William Cohen
Sequential learning methods for partitioning problems
One interesting special case of statistical relational learning is
sequential learning, in which the goal is to learn a sequentially
correlated set of decisions. Sequential learning has been used on a
diverse set of tasks including gene-finding, noun-phrase chunking,
named entity recognition, and document analysis. I will review two
well-studied approaches to sequential learning: conditional random
fields (CRFs), and maximum-entropy Markov models (MEMMs), and then
describe a new sequential learning scheme called ``stacked sequential
learning''.
Stacked sequential learning is a meta-learning algorithm, in which an
arbitrary base learner is augmented so as make it aware of the labels
of nearby examples. I will present experimental results on several
``sequential partitioning problems'', which are characterized by long
runs of identical labels, and show that on such problems MEMMs are
unstable, while CRFs and sequential stacking is not. I will also show
that on these problems, sequential stacking usually improves the
performance of non-sequential base learners; that it often improves
the performance of CRFs, and that a sequentially stacked
maximum-entropy learner often outperforms CRFs.
Hendrik Blockeel
Experiment databases: A novel methodology for experimental research
Data mining and machine learning are to some extent experimental
sciences: a lot of insight in the behaviour of algorithms is
obtained by implementing them and studying how they behave when run
on datasets. Performing experiments is a non-trivial task in this area:
performance of algorithms on datasets can be characterized in many different
ways and is influenced by many parameters of the algorithms and the datasets.
As a result, experiments need to be set up with care, and results need to be
interpreted with caution.
In this talk we will discuss the concept of "experiment databases" as the
basis of a new and improved experimental methodology for machine learning and
data mining.

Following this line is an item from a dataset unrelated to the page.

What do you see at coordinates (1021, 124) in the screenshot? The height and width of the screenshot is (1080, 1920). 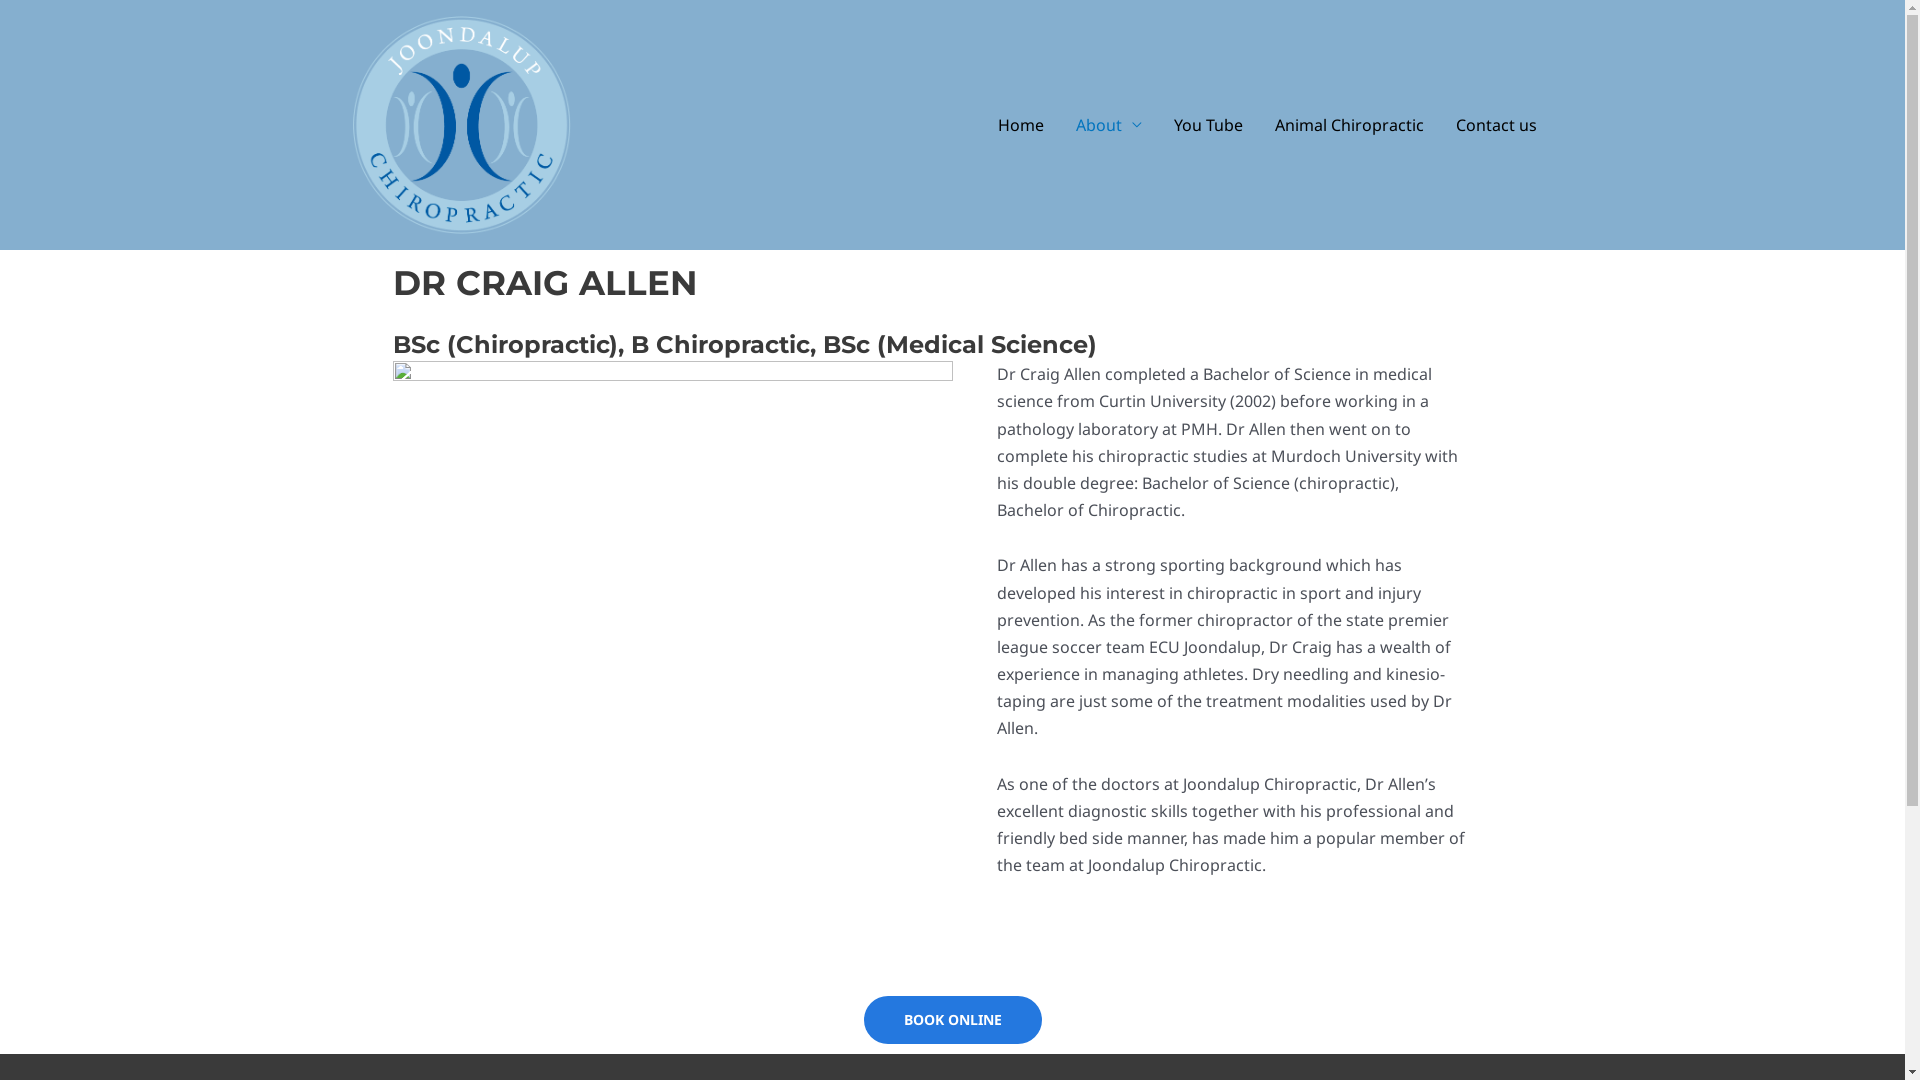 I see `Home` at bounding box center [1021, 124].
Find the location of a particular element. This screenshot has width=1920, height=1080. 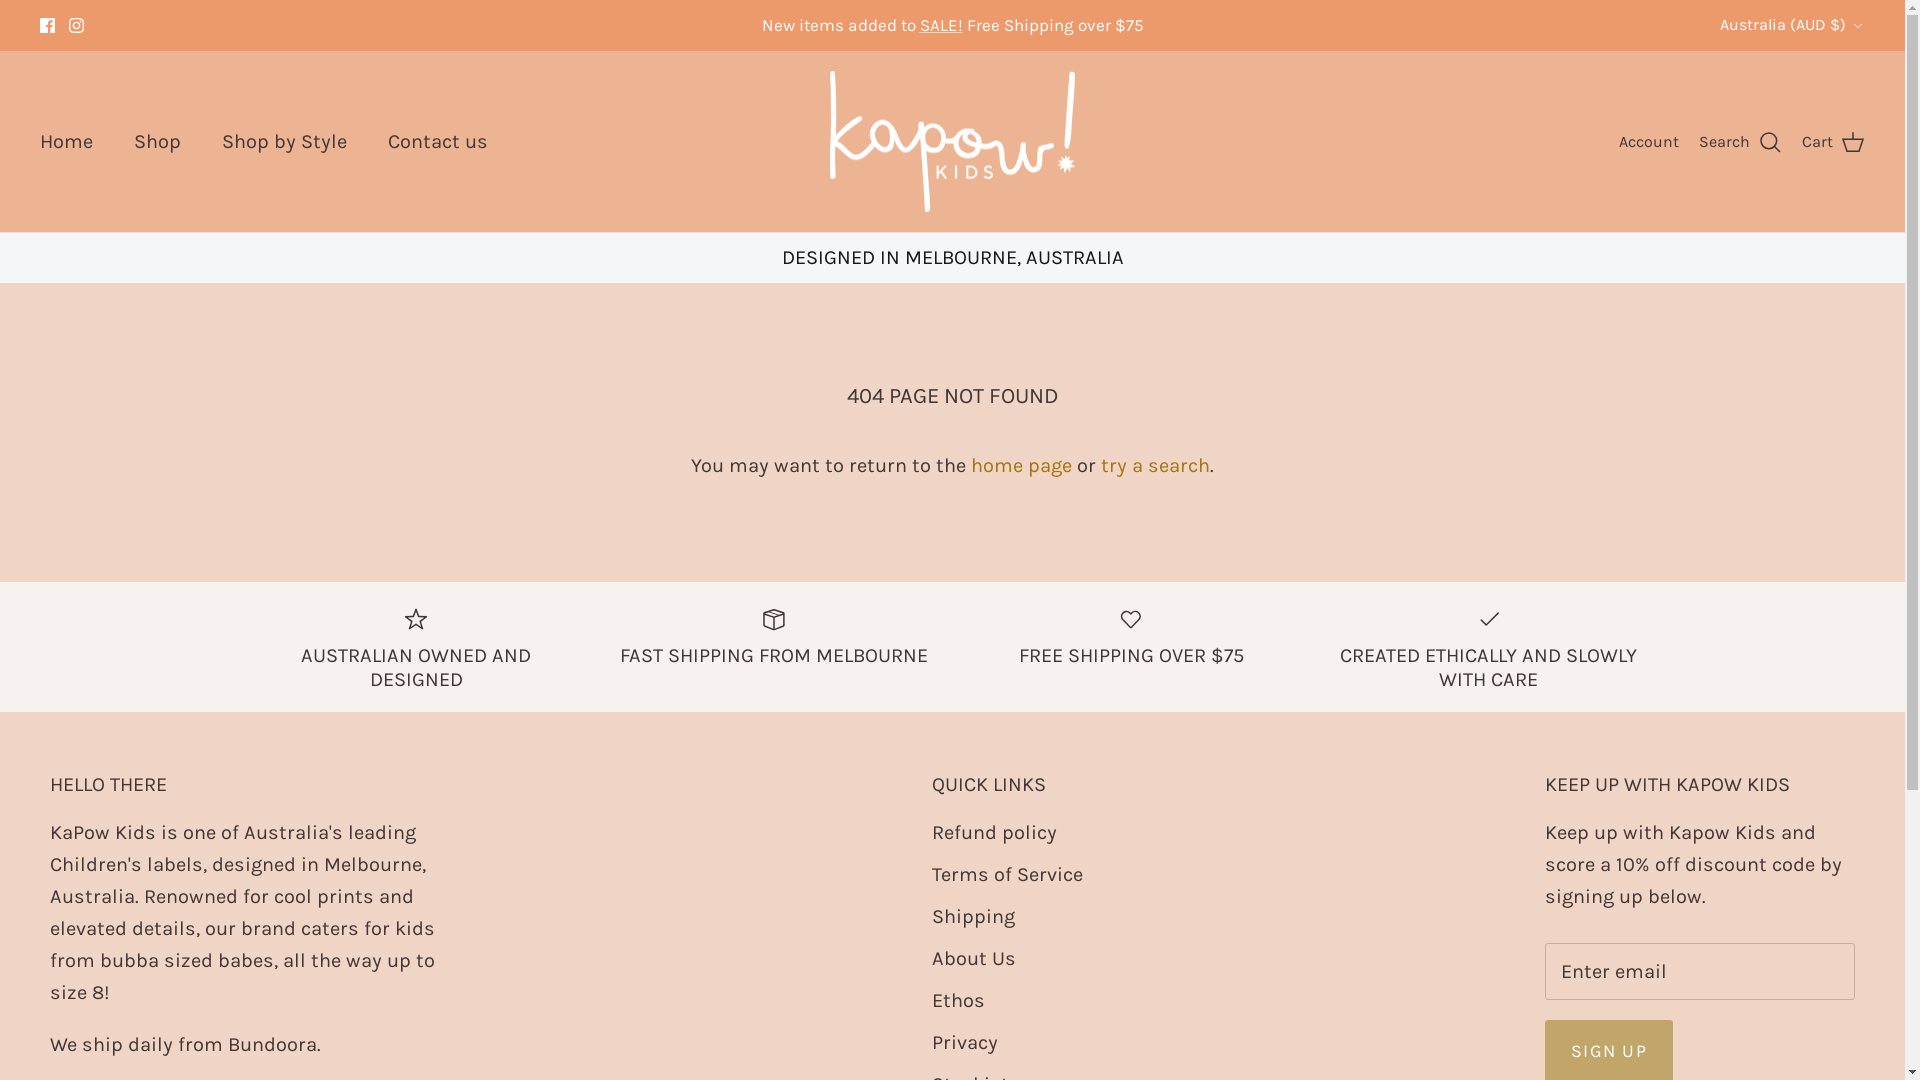

Search is located at coordinates (1740, 142).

The basic idea behind experiment databases is that instead of
setting up experiments to answer specific research questions, large sets of
experiments are performed automatically and stored in a database, and
specific research questions are answered by querying that database.
The proposed methodology has numerous advantages of the classical one.

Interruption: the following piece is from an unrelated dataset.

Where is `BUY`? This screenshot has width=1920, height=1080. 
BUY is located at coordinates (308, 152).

However, in order to exploit these optimally, several research challenges
need to be addressed. We will discuss these challenges as well as the
potential impact of the proposed methodology.
Maarten van Someren
Bias-variance analysis: What is it and why is it useful?
Bias-variance analysis analyses prediction errors into components that
have different causes. This talk will summarise the concept, show why
it is important, using an analysis of different solutions to a
real-world learning problem and conclude with guidelines on how to use
bias-variance analysis in data mining and machine learning.